[alt.sources.d] A readable, robust encoding for source postings

barrett@Daisy.EE.UND.AC.ZA (Alan P. Barrett) (12/29/90)

In article <MEISSNER.90Dec28123513@curley.osf.org>, meissner@osf.org
(Michael Meissner) writes:
> On the other hand, ever since I've switched to compress + uuencode +
> shar for shipping out large sets of patches, I've had fewer people
> complain about news/mail trashing the file or subsequent patches
> failing, since some 'helpful' intermediary decided to put a newline in
> column 79, or change tabs to spaces, or....

I sympathise, having been on the receiving end of a feed that changed
tabs to spaces, or appended extra spaces to the ends of some lines, or
inserted extra newlines, or broke messages into lots of little pieces
without labelling the parts properly.  (This is no reflection on the
people who provided that feed -- they did their best.)

I think that the correct way to fix this is to use an encoding that is
both readable and robust.  A version of shar that does stuff like
encoding tabs as \t and wrapping lines in a reversible way would do it.
In fact, there was a lot of discussion on this topic here several months
ago.  Sorry, I don't remember details, but I thought that somebody was
going to do some real work on coming up with a suitable standard?

--apb
Alan Barrett, Dept. of Electronic Eng., Univ. of Natal, Durban, South Africa
Internet: barrett@ee.und.ac.za (or %ee.und.ac.za@saqqara.cis.ohio-state.edu)
UUCP: m2xenix!quagga!undeed!barrett    PSI-Mail: PSI%(6550)13601353::BARRETT

allbery@NCoast.ORG (Brandon S. Allbery KB8JRR) (12/30/90)

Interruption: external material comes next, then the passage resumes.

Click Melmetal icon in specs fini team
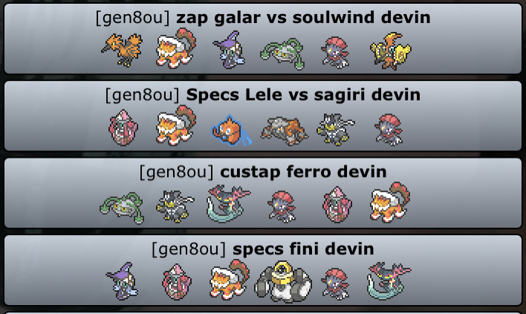526x314 pixels. pos(283,282)
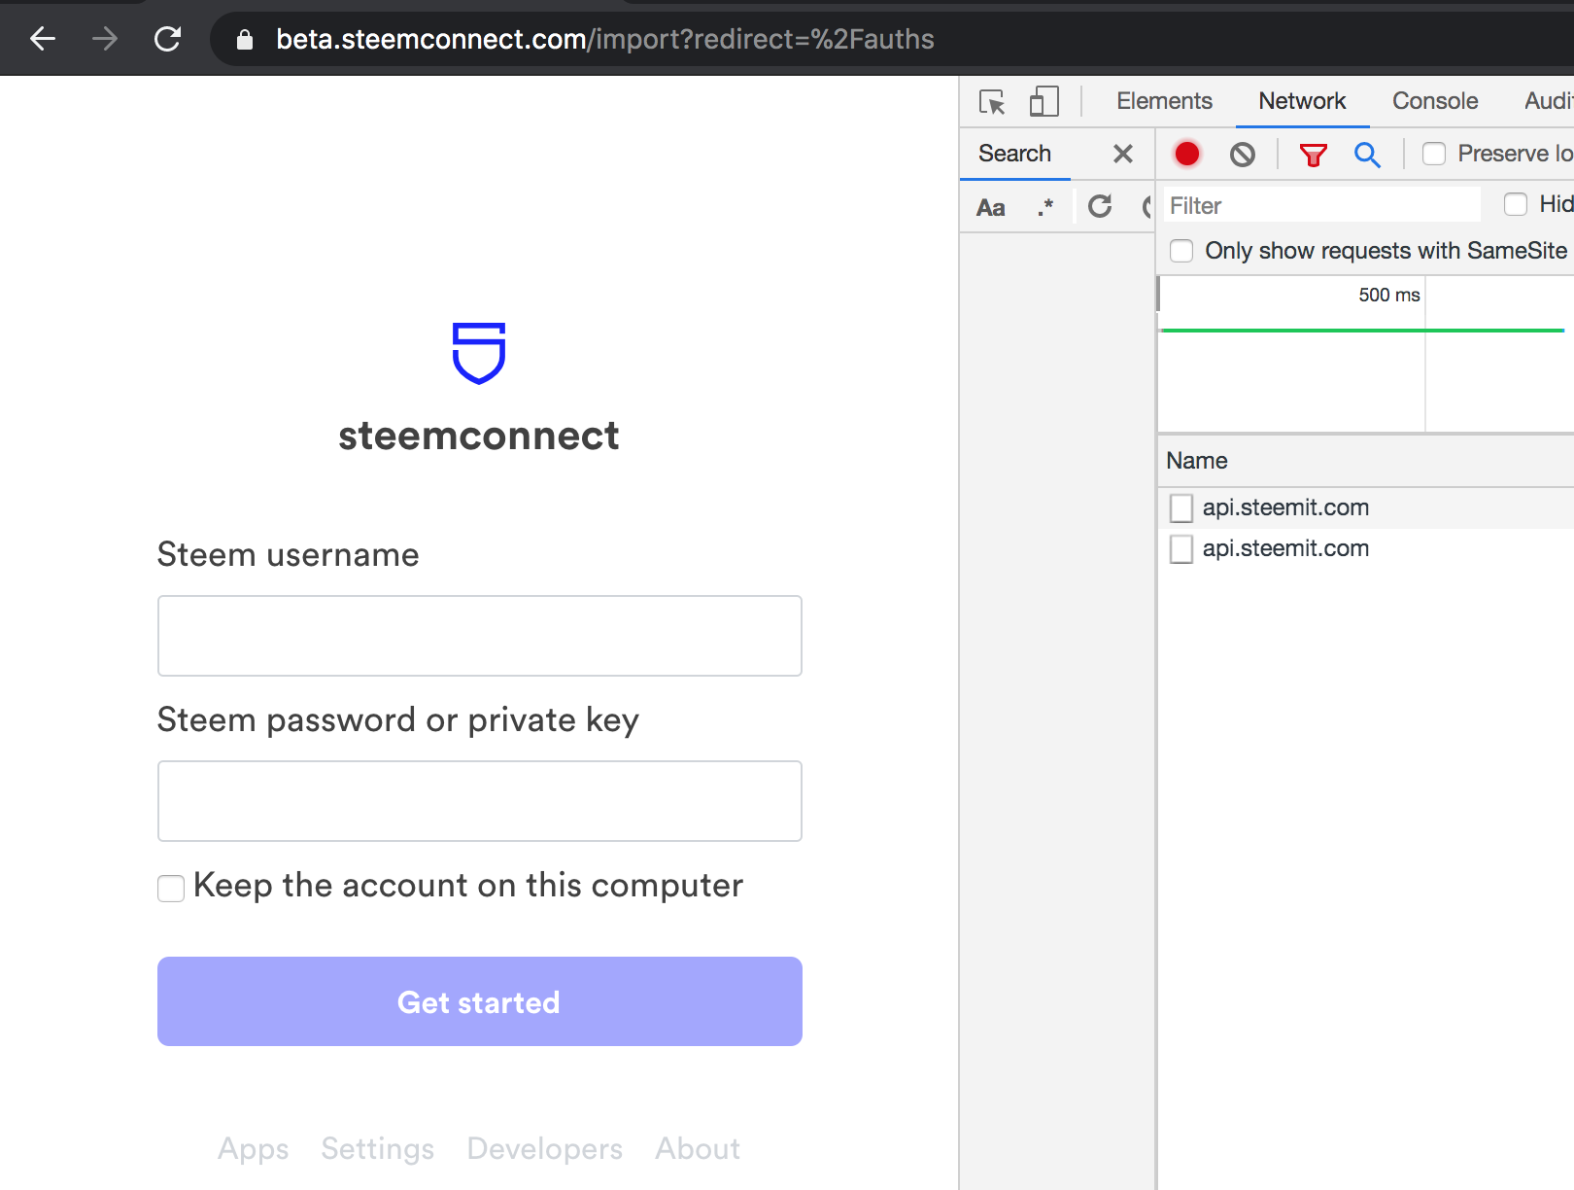Screen dimensions: 1574x1190
Task: Toggle the device toolbar icon
Action: pyautogui.click(x=1044, y=101)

As quoted from <1990Dec29.114801.5895@Daisy.EE.UND.AC.ZA> by barrett@Daisy.EE.UND.AC.ZA (Alan P. Barrett):
+---------------
| I think that the correct way to fix this is to use an encoding that is
| both readable and robust.  A version of shar that does stuff like
| encoding tabs as \t and wrapping lines in a reversible way would do it.
| In fact, there was a lot of discussion on this topic here several months
| ago.  Sorry, I don't remember details, but I thought that somebody was
| going to do some real work on coming up with a suitable standard?
+---------------

Brad Templeton's ABE is in the comp.sources.misc archives.  It is a robust,
readable encoding that includes line-by-line checksums and mapping of
characters that don't survive EBCDIC translations (and others).  I would
personally consider starting from there, as Brad decided not to make it share-
ware/commercial in part as a possible solution to this issue.

++Brandon
-- 
Me: Brandon S. Allbery			    VHF/UHF: KB8JRR on 220, 2m, 440
Internet: allbery@NCoast.ORG		    Packet: KB8JRR @ WA8BXN
America OnLine: KB8JRR			    AMPR: KB8JRR.AmPR.ORG [44.70.4.88]
uunet!usenet.ins.cwru.edu!ncoast!allbery    Delphi: ALLBERY

darcy@druid.uucp (D'Arcy J.M. Cain) (12/31/90)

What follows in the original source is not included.